Junaid Jamshed and Pakistan's contradictions
December 8, 2016Pop-singer-turned-preacher Junaid Jamshed is a perfect embodiment of Pakistan's many contradictions - its transformation from a moderate to a religious extremist country, its generosity and hypocrisy, its love for music and its equal contempt for culture and diversity. Jamshed was among the passengers of the ill-fated commercial plane that crashed on Wednesday, November 7, en route from Chitral to Islamabad. But for many, the 1990s pop icon had died in 2004 when he quit music and became an Islamic preacher who condemned music and fine arts.
Jamshed's metamorphosis and the transformation of Pakistani society were happening simultaneously. After eight years of General Zia-ul-Haq's authoritarian rule, who after coming to power in 1979 had unleashed a massive Islamization drive, Pakistan was finally opening up to controlled liberalization. So when Jamshed's musical band, Vital Signs, launched their first album in 1987, it took the nation by storm. The band, of which Jamshed was the lead singer, was highly westernized with modern looking, clean shaven young men clad in jeans and t-shirts. The band's earliest hit song, Dil Dil Pakistan (Love, love, Pakistan), however, still echoed the ultra-nationalism that Zia-ul-Haq's regime had been promoting for nearly a decade.
In 1988, after Haq died in a plane crash, Pakistan elected its first female prime minister, Benazir Bhutto. Democracy had been restored in the country and Pakistan had now embarked on economic and cultural liberalization processes despite the fact that the powerful military did not relinquish its support for the Islamic groups inside the country and the neighboring Afghanistan. Irrespective of what was happening on the state level, the early 1990s nonetheless saw the emergence of a number of popular musical groups. Jamshed is widely considered as one of the pioneers of that musical wave.
While the cultural openness was largely an urban-based phenomenon, the 1980s Islamism discourse in Pakistan remained potent and widespread.
"Junaid Jamshed represented our contradictions. Jamshed was a pop singer but he, too, was influenced by Zia-ul-Haq's Islamization, albeit he realized it much later in his career," Arshad Mahmood, a social activist and author of the book "Saqafati Ghutan" (Cultural Suffocation and Muslim Society), told DW.
Many hats
Even after renouncing and denouncing music, Jamshed didn't leave the spotlight. After September 11 attacks in the US and the fall of the Taliban regime in Afghanistan in 2001, a variety of shows on security and religious topics started to dominate Pakistan's TV channels. Televangelism, too, took over the country and Jamshed was at the forefront.

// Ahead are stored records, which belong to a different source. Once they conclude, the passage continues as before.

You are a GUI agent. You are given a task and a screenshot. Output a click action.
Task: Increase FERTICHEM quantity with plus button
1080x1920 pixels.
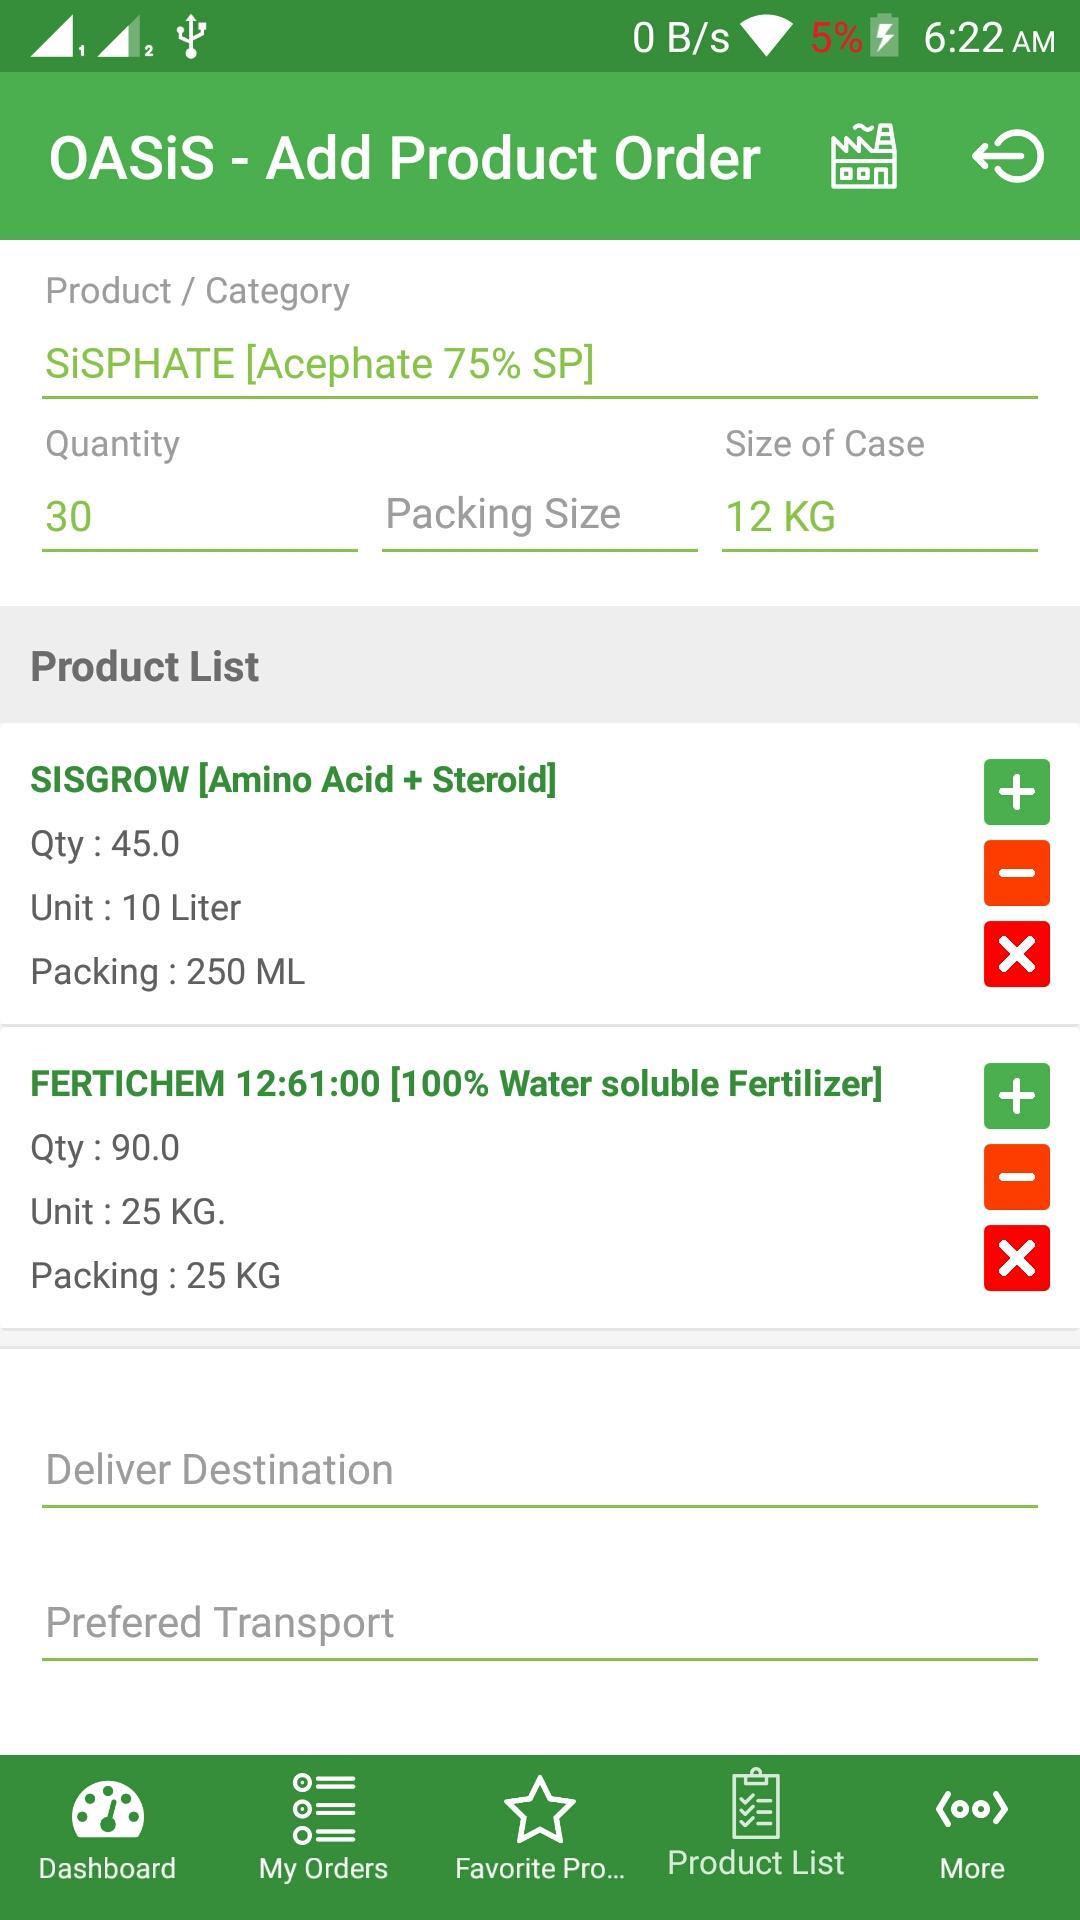point(1017,1096)
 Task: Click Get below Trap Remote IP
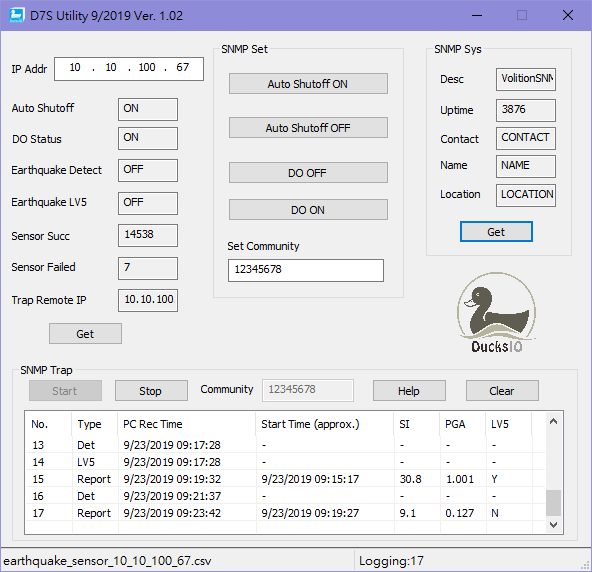click(x=85, y=333)
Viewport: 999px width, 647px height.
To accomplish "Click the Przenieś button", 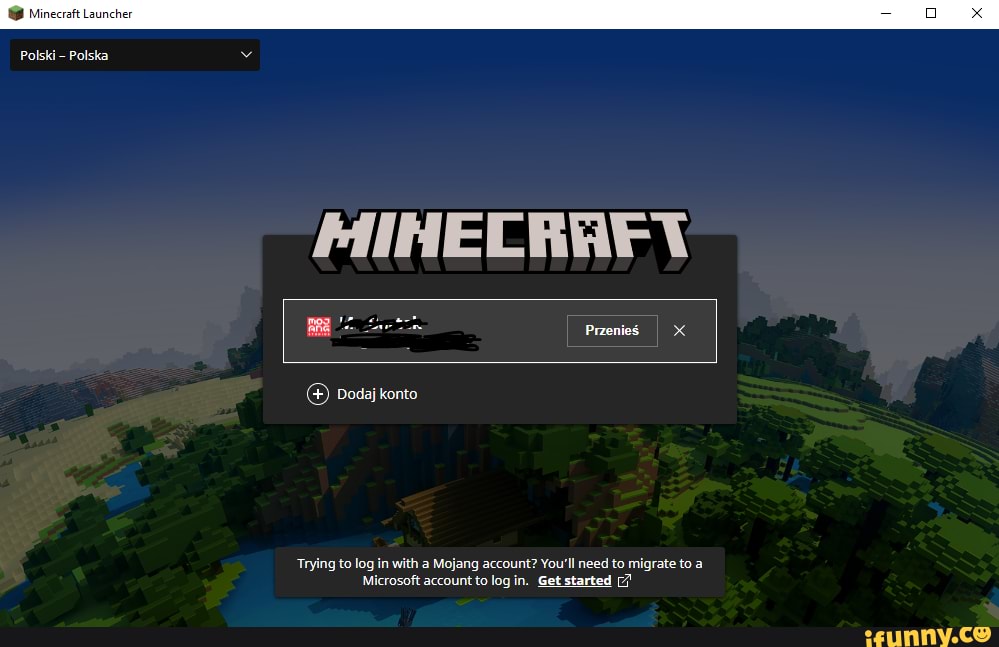I will (612, 330).
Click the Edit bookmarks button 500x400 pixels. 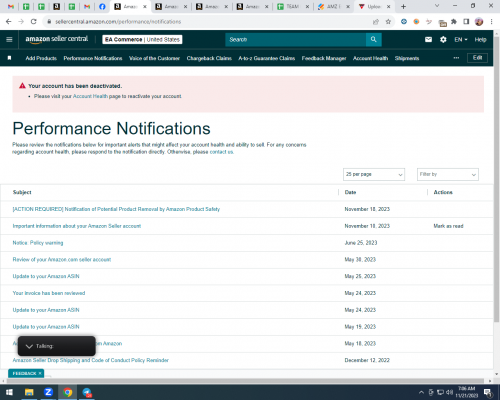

Jamshed became active in the Tablighi Jamaat, a puritan Deobandi group, that claims to be an apolitical organization but many Pakistani experts say that it gives ideological impetus to most extremist and militant religious organizations in Pakistan, including the Taliban.
"The Tablighi Jamaat cashes in on the popularity of celebrities. The cultural icons whose activities have been restricted due to terrorism find a new career in this religious organization," writer and poet Salman Haider, told DW.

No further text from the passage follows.